**RECORDS TO USE:**
▼

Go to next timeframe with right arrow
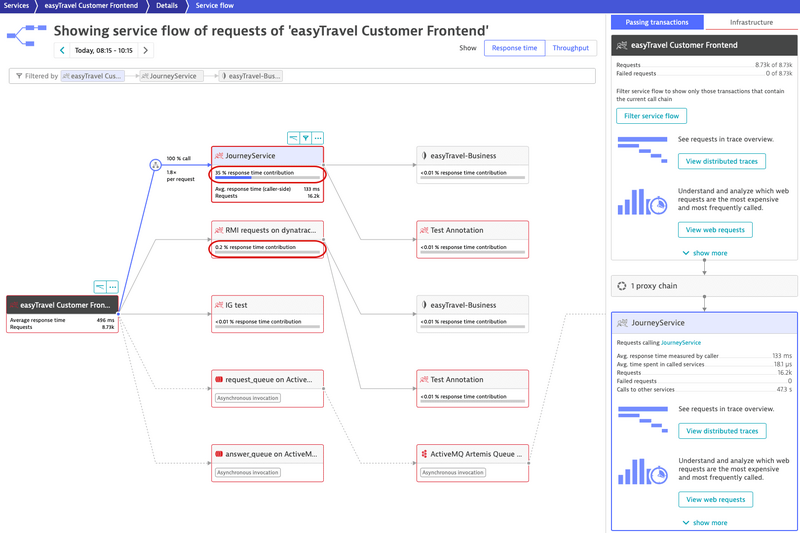Screen dimensions: 800x533 point(146,50)
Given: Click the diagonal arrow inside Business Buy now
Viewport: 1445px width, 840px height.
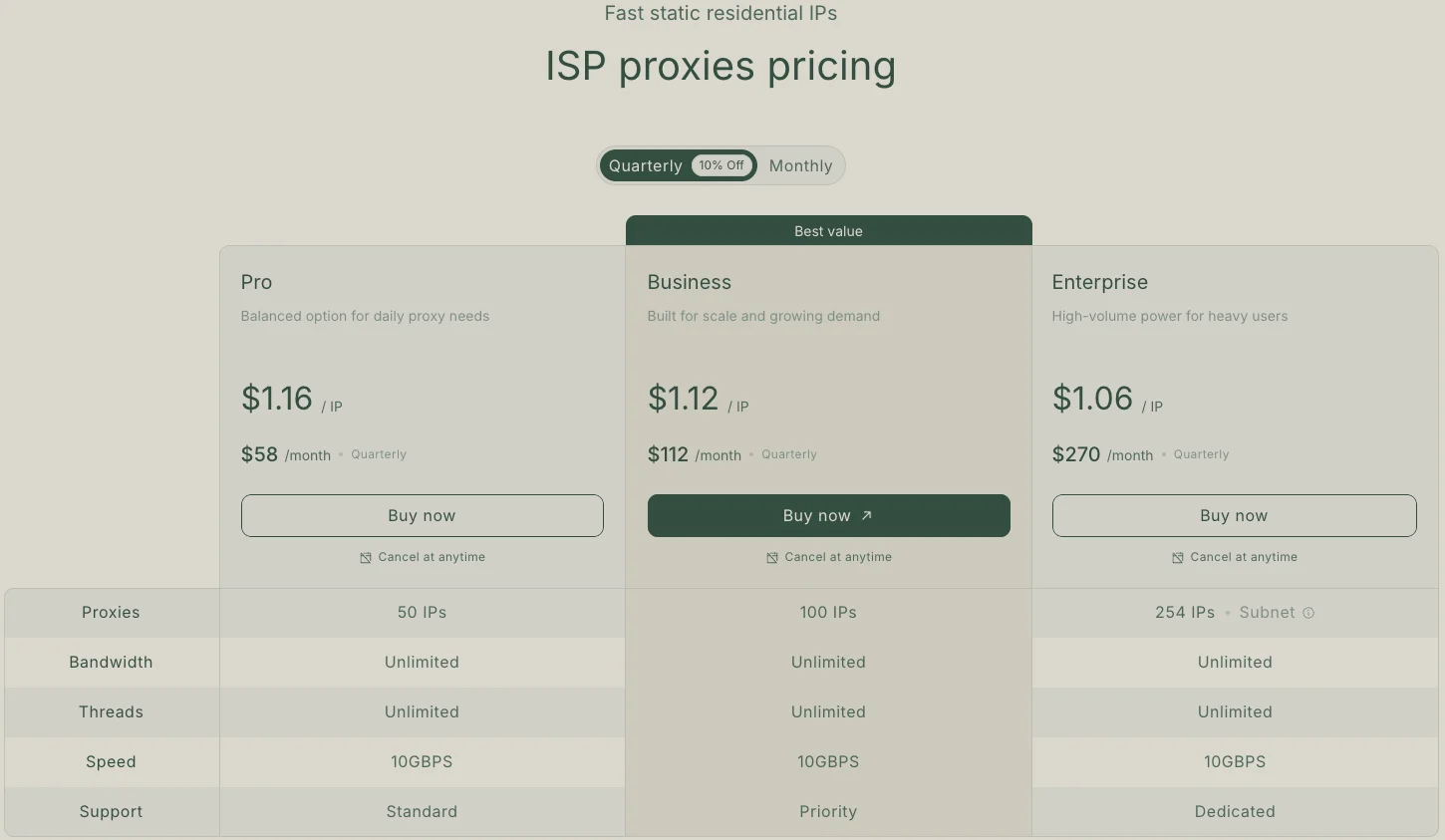Looking at the screenshot, I should tap(866, 515).
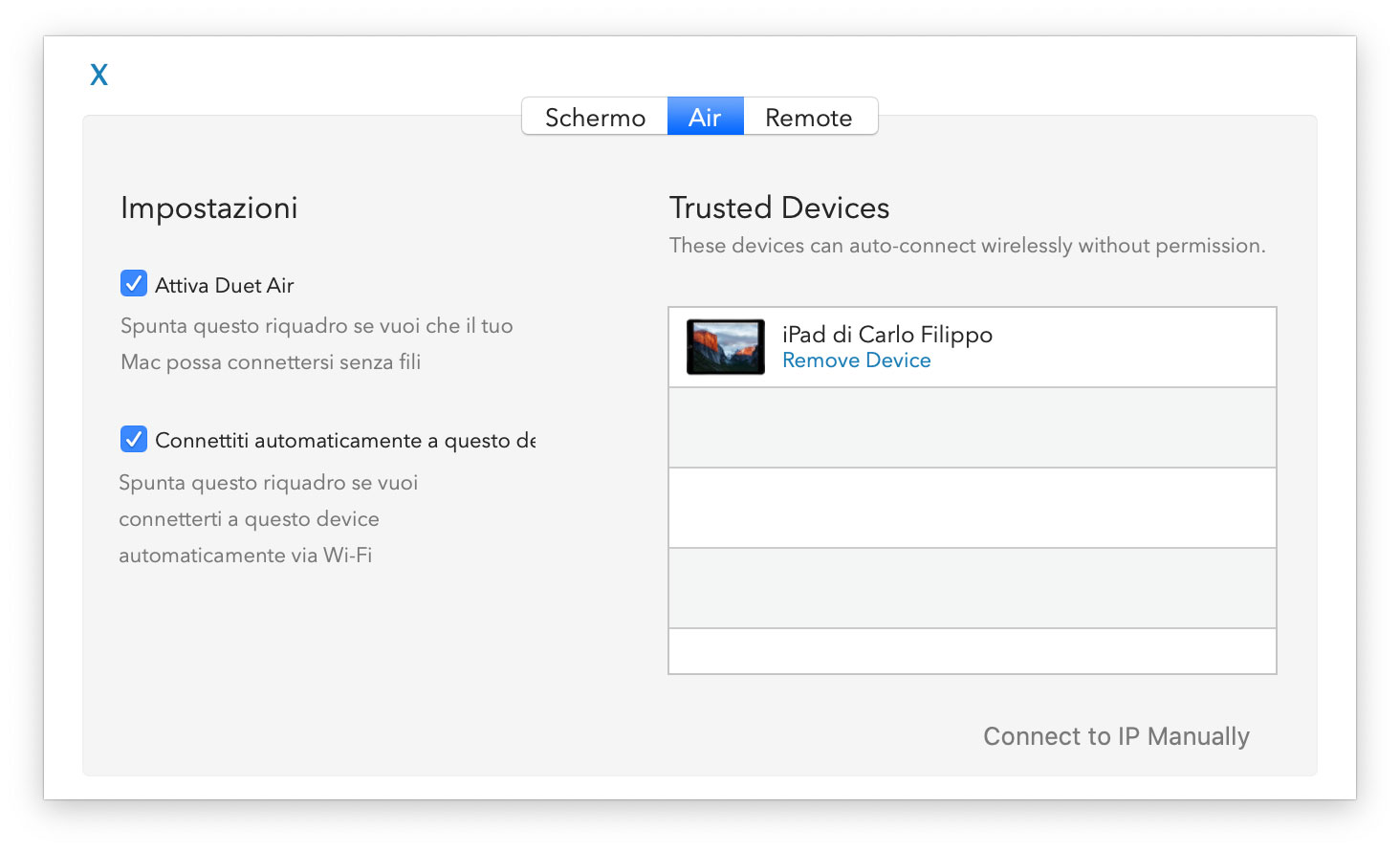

▲

**THE TASK:** Nothing but the lines from the line containing "Given: Click the" through the last line of the records above is to be extracted, exactly and with no pictures.

**SOLUTION TO THE EXERCISE:**
Given: Click the diagonal arrow inside Business Buy now
Viewport: 1445px width, 840px height.
Looking at the screenshot, I should tap(866, 515).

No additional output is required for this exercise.